Lieutenant Gailly's remaining three tanks of the 1st Guides Platoon disengage with the enemy and follow orders to regroup near Dendermonde. They manage to cross the canal bridge just before the engineers blow it up. The Lieutenant visits the headquarters of the 6th Infantry Division to find out where Captain Hullebroeck and the other Squadron tanks are located, but no one can help him. Gailly's platoon of three tanks drive to the Cavalry HQ command post at Destelbergen. They arrive at 6pm and are ordered to support the 2nd Cavalry Division at Tereken near Sint-Niklaas on the road between Antwerp and Ghent. The two platoons are now separated and are many miles apart.

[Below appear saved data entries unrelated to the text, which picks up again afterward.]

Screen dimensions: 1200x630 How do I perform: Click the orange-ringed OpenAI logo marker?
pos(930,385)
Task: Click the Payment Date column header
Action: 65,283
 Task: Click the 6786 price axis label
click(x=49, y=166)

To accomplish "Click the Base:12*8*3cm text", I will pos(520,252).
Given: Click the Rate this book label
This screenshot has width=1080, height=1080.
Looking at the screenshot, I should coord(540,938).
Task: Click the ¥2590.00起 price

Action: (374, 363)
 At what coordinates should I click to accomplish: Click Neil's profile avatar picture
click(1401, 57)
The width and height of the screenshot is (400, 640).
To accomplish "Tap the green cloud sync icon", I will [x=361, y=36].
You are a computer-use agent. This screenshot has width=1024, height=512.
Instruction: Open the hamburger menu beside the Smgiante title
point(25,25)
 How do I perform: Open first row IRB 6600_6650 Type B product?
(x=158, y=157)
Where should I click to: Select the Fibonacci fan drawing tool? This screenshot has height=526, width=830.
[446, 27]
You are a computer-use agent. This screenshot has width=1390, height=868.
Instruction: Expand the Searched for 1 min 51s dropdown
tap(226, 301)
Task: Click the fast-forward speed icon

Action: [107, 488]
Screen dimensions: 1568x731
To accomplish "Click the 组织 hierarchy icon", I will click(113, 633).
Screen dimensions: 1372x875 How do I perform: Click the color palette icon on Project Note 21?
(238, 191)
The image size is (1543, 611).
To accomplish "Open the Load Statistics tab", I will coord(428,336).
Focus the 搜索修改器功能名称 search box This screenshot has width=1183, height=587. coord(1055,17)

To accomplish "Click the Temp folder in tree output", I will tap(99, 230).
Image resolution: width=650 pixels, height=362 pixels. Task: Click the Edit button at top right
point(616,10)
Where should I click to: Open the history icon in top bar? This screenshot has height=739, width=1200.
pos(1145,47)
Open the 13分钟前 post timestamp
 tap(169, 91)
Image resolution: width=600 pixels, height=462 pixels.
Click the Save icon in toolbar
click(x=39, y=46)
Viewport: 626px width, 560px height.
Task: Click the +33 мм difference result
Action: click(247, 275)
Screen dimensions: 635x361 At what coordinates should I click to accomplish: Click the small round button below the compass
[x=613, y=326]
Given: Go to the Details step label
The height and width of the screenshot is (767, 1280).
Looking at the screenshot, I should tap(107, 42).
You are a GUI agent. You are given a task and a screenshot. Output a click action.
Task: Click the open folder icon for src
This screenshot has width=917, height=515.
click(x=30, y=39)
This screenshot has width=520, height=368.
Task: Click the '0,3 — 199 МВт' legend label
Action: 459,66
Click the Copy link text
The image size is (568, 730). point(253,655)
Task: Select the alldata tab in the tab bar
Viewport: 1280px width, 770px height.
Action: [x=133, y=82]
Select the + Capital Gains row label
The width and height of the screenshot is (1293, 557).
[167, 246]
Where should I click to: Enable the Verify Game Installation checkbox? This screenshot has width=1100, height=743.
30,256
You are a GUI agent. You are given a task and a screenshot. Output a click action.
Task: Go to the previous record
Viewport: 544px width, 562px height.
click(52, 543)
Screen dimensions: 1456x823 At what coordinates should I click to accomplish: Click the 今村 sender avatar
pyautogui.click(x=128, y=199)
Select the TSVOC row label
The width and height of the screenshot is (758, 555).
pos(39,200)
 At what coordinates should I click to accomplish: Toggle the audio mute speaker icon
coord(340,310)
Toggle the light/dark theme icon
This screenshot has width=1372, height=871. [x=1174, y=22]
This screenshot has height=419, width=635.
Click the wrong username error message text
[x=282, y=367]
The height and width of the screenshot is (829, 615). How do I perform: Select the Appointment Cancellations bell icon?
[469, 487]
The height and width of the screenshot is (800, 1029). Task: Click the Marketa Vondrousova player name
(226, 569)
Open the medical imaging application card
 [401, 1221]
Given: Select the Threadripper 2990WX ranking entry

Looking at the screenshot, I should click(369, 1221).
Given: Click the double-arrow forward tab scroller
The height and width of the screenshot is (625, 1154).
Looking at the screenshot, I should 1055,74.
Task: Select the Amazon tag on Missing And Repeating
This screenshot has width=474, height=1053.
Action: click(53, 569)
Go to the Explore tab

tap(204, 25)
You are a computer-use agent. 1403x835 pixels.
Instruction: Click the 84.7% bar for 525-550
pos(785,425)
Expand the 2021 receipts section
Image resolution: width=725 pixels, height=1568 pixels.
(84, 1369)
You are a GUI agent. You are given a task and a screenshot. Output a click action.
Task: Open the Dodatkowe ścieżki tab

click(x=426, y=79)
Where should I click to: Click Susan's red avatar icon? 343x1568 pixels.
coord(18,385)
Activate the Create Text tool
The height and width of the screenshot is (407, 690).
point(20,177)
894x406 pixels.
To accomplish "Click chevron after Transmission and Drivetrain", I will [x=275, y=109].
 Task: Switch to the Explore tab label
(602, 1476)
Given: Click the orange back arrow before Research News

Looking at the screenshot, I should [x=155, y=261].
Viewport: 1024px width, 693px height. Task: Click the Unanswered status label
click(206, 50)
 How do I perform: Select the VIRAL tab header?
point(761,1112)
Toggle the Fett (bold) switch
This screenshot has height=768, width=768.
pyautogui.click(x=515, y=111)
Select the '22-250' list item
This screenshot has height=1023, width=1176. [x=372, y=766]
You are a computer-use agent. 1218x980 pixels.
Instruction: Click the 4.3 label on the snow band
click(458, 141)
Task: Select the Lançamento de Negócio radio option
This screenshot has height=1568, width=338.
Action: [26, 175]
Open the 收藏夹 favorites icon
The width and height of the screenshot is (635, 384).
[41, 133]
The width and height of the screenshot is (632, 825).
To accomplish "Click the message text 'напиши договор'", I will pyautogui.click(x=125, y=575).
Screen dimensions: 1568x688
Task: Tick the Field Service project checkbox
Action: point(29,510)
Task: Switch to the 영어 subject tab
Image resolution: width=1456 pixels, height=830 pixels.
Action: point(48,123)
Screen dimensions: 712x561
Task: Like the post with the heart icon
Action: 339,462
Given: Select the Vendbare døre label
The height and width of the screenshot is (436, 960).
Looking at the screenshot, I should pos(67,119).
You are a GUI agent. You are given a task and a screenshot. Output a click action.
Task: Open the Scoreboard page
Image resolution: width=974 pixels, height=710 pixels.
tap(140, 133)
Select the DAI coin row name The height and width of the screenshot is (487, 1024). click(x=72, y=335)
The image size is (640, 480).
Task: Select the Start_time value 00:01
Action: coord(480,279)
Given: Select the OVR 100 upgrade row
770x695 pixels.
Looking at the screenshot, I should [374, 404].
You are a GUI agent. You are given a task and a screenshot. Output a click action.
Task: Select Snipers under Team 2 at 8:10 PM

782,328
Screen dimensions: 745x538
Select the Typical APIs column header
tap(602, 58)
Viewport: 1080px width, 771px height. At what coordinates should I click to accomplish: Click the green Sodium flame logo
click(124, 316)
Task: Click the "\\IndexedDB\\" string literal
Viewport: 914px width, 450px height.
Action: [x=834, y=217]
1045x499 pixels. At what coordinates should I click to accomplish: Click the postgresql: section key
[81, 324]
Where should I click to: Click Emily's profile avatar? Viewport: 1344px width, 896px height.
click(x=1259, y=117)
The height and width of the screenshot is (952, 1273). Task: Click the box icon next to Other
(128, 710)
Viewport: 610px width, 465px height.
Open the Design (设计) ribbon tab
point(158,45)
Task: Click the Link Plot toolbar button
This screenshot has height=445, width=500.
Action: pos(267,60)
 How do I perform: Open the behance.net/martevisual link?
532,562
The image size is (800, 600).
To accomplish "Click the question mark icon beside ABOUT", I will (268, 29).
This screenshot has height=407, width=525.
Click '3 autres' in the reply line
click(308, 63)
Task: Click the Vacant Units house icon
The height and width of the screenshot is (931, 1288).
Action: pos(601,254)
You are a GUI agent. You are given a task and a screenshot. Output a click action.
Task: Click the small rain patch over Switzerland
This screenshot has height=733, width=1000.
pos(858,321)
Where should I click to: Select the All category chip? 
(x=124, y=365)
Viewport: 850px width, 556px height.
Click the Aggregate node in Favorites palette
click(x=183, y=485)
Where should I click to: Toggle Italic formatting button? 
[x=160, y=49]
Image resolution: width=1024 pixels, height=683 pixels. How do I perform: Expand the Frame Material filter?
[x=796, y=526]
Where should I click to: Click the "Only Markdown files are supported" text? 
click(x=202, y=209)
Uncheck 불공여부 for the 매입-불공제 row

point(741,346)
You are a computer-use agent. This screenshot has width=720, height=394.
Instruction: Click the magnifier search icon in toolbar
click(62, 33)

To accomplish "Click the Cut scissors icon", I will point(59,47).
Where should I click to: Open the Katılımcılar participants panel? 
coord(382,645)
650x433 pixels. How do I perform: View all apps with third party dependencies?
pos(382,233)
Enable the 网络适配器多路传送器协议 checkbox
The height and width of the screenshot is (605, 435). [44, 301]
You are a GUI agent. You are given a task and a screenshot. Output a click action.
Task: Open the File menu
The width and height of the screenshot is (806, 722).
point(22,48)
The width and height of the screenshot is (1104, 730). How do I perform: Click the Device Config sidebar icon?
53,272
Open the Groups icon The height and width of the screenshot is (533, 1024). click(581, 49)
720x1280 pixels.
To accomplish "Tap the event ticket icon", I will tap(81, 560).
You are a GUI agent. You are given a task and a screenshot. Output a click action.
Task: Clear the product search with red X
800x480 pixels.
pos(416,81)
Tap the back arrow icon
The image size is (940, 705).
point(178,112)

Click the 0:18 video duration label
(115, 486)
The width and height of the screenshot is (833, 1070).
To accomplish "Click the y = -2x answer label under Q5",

knocked out  AMC 35 French WW2 medium cavalry Tank ACG1

Knocked out Belgium Army ACG-1 tank May 1940

19th May 1940 Tank Losses

Captain Hullebroecks platoon is sent to defend the Dender River and they are now under the overall command of the 1st Division Ardennes Jagers. In the east Lieutenant Gailly's tanks are on the left bank of the Scheldt River to try and stop the German advance near Antwerp. At 11am, along with the infantry and some 2nd Cavalry Division Armoured cars, they are sent forward towards Zwijndrecht. The tanks are not fitted with radios so they are assigned soldiers on bikes to facilitate communication.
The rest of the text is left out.